Credo che esista un modo giusto per ricordare Giulietto Chiesa: rammentare a tutti che lui è stato uno dei più importanti testimoni sul campo della fine dell’Unione sovietica. Che, ben prima di tanti altri aveva compreso come quella costruzione non riuscisse più a stare in piedi e a legittimarsi.

Soprattutto di fronte alla prima guerra che vedeva impegnata la leadership di potere guidata da Breznev in Afghanistan, il Vietnam capovolto che fu da questo punto di vista l’inizio della fine, da subito nel 1979.

Fu lui a credere, proprio di fronte a tanto sfacelo, che l’arrivo sulla scena di un personaggio nuovo, anche se prodotto della nomenklatura, come l’oscuro Michail Gorbaciov con le sue inaspettate proposte di apertura e democratizzazione, della glasnost e della perestrojka, potesse fare la differenza, rappresentando a quel punto l’unica possibilità di salvezza – con la nuova istituzione del Congresso dei deputati del popolo e l’apertura “memoriale” degli archivi sovietici – dell’esperienza sovietica.

Su questo terreno noi lo incontrammo e ci aiutò nel nostro primo lavoro di corrispondenza da Mosca al quale lavorava il giovane inviato del manifesto Astrit Dakli. Quando come ogni buon giornalista fu testimone partecipe dell’ascesa e del disastro dell’esperienza di Gorbaciov, del quale da ammiratore diventò anche amico contraccambiato.

Indimenticabili sono le sue descrizioni del borioso Eltsin che aprì le porte ai satrapi delle privatizzazioni, ai magnati e alla fine avviò l’esperienza nazionalista di Vladimir Putin. È stato tra i giornalisti italiani quello più seguito in Russia. Così tanto da rimanere nel cuore dei russi diventati tra i più assidui lettori dei suoi tanti illuminati testi.

Ma dal crollo dell’Urss in poi Giulietto Chiesa è stato soprattutto un acerrimo nemico di ogni guerra, segnatamente delle tante occidentali. Così come quello che ha maggiormente denunciato l’ambiguità della Nato che, invece di sciogliersi con la fine del nemico, il socialismo realizzato, si è ricostituita guidando nuove disastrose guerre e costruendo la nuova pericolosa strategia dell’allargamento atlantico a est. Che, fra l’altro, schierando nuovi sistemi di arma ed eserciti ai confini russi, alimenta il più pernicioso dei nazionalismi.

Certo nelle sue ultime posizioni non lo seguivamo. Non concordavamo sulla riduzione delle crisi a complotto, né pensiamo che per farsi ascoltare ogni schieramento, anche il più nefasto, vada bene comunque. Cadeva in questo precipizio buio però non per vuoto presenzialismo, ma in assenza di un pensiero critico di sinistra, oppure, peggio, di fronte ad una «sinistra» che guidava i bombardieri «umanitari» della Nato.

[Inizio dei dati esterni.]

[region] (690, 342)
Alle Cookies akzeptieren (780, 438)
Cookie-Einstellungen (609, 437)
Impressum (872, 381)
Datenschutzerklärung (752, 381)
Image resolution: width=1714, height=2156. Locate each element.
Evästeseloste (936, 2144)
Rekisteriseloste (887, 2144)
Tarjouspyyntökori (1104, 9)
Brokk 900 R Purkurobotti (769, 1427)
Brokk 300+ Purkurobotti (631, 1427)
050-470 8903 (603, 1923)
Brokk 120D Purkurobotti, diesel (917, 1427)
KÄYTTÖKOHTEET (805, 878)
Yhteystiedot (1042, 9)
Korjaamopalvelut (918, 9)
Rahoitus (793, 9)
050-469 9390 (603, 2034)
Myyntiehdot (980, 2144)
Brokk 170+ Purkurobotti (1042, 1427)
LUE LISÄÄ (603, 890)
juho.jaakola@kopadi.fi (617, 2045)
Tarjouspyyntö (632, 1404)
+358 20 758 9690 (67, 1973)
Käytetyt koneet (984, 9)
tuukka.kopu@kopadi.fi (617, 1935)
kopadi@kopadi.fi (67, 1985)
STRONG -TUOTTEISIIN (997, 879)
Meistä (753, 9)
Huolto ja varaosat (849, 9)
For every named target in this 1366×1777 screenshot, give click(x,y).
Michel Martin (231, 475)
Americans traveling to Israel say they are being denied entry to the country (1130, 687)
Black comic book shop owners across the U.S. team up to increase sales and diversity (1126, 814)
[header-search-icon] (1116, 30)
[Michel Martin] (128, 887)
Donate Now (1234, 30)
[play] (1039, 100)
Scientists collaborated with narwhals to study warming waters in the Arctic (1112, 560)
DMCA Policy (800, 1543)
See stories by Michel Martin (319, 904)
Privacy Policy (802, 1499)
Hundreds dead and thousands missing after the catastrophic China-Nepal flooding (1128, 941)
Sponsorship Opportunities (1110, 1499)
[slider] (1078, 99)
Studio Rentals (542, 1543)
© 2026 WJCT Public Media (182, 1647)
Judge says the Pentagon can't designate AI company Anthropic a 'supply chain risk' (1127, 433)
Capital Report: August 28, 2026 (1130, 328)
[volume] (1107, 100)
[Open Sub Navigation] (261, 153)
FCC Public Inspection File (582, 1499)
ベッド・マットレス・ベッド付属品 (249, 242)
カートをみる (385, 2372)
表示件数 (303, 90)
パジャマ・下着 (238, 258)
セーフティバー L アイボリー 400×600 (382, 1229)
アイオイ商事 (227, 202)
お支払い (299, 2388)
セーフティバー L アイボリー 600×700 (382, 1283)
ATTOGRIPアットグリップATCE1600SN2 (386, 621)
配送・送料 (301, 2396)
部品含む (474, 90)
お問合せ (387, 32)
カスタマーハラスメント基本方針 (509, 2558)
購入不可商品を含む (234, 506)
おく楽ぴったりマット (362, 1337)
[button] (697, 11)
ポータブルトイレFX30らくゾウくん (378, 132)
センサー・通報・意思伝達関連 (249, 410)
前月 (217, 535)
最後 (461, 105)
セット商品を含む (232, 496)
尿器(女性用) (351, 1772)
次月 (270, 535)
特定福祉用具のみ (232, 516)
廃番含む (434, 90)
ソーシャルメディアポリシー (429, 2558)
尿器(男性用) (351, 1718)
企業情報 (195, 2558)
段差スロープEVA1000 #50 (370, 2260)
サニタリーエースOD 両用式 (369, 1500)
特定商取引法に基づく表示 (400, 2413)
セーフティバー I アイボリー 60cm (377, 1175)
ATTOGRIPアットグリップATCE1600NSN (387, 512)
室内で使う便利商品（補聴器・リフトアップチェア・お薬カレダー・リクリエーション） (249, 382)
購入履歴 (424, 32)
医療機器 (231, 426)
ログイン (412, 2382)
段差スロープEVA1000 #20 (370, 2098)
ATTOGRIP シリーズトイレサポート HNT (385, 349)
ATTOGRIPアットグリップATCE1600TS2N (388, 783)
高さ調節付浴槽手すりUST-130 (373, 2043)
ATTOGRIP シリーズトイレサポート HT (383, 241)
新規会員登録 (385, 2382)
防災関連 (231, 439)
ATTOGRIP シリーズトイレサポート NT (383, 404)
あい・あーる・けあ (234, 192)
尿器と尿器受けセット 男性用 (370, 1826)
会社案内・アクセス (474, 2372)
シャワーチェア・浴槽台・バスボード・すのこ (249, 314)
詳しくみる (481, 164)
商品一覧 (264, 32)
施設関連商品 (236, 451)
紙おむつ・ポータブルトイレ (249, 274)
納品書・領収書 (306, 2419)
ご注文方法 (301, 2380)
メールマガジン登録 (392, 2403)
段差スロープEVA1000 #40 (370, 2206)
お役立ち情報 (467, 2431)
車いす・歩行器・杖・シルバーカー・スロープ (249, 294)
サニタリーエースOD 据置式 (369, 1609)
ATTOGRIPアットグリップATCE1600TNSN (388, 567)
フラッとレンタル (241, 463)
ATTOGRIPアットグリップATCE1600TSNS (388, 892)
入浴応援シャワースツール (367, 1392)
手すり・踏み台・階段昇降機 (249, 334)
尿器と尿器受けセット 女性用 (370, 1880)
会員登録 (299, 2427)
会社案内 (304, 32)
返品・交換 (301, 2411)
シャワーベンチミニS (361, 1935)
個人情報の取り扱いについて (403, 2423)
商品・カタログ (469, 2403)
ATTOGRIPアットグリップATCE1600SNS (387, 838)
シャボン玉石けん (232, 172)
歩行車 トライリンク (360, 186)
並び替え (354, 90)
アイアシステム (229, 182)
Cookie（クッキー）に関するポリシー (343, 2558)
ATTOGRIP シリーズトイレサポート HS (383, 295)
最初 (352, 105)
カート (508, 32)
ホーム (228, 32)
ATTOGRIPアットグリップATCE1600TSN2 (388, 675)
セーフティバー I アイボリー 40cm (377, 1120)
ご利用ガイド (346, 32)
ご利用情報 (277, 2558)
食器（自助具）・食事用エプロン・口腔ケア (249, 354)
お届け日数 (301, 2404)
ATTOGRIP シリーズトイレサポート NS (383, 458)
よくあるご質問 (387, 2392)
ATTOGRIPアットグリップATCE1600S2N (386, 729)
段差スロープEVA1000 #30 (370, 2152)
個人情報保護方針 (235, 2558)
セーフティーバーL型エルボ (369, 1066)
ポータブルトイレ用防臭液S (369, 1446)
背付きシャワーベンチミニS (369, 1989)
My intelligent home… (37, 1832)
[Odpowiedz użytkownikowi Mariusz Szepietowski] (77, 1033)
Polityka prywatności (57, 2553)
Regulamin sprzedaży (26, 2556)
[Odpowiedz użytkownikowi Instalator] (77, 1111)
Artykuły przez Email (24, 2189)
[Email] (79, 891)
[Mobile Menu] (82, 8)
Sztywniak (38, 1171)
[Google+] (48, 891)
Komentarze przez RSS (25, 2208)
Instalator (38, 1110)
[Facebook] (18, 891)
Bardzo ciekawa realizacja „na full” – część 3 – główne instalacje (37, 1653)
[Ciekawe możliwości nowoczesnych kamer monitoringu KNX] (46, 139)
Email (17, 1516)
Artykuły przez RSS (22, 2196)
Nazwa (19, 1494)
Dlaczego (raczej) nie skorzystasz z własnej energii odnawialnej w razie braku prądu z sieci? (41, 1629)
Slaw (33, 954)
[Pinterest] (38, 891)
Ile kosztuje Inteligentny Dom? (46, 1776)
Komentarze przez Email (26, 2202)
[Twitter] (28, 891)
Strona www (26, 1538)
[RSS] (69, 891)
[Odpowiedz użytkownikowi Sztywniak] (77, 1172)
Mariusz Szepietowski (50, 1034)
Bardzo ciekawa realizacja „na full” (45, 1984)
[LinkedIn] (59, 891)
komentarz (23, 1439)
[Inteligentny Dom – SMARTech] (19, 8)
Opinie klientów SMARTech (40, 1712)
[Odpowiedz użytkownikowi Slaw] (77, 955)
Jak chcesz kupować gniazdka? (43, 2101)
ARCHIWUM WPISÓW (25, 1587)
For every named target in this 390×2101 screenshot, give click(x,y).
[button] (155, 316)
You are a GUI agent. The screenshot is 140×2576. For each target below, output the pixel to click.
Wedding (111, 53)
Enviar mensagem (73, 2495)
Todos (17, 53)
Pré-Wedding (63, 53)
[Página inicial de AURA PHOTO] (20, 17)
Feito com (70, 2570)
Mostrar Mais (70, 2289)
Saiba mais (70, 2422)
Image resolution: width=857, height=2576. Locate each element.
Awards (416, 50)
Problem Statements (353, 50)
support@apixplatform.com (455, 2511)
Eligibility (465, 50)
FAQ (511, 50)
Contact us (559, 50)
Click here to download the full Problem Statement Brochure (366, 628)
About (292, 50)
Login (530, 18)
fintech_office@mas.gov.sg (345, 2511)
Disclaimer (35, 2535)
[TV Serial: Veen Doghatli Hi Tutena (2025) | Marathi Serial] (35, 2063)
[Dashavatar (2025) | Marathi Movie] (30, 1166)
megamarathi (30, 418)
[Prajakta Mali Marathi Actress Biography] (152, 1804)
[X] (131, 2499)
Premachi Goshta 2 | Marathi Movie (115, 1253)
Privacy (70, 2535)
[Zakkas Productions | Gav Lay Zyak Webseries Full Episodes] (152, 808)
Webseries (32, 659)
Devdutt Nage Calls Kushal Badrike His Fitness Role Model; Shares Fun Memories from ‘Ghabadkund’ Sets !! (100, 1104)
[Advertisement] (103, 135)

Come per la crisi nell’ex Jugoslavia, per la quale fu anche notista del manifesto. E certo avere individuato la stagione ucraina di Majdan come un retroscena di estrema destra, con tanto di neonazisti in piazza, non fa di lui un complottista – una denuncia la sua del ruolo manipolatore degli Usa a Kiev che gli costò l’arresto e l’ espulsione dall’Estonia; non fa di lui un complottista nemmeno essersi interrogato – con troppe risposte sbagliate però – sui limiti delle inchieste ufficiali sull’11 settembre 2001, l’evento che cambiò la storia che ancora stiamo vivendo. Addio Giulietto, testimone scomodo e nemico della guerra.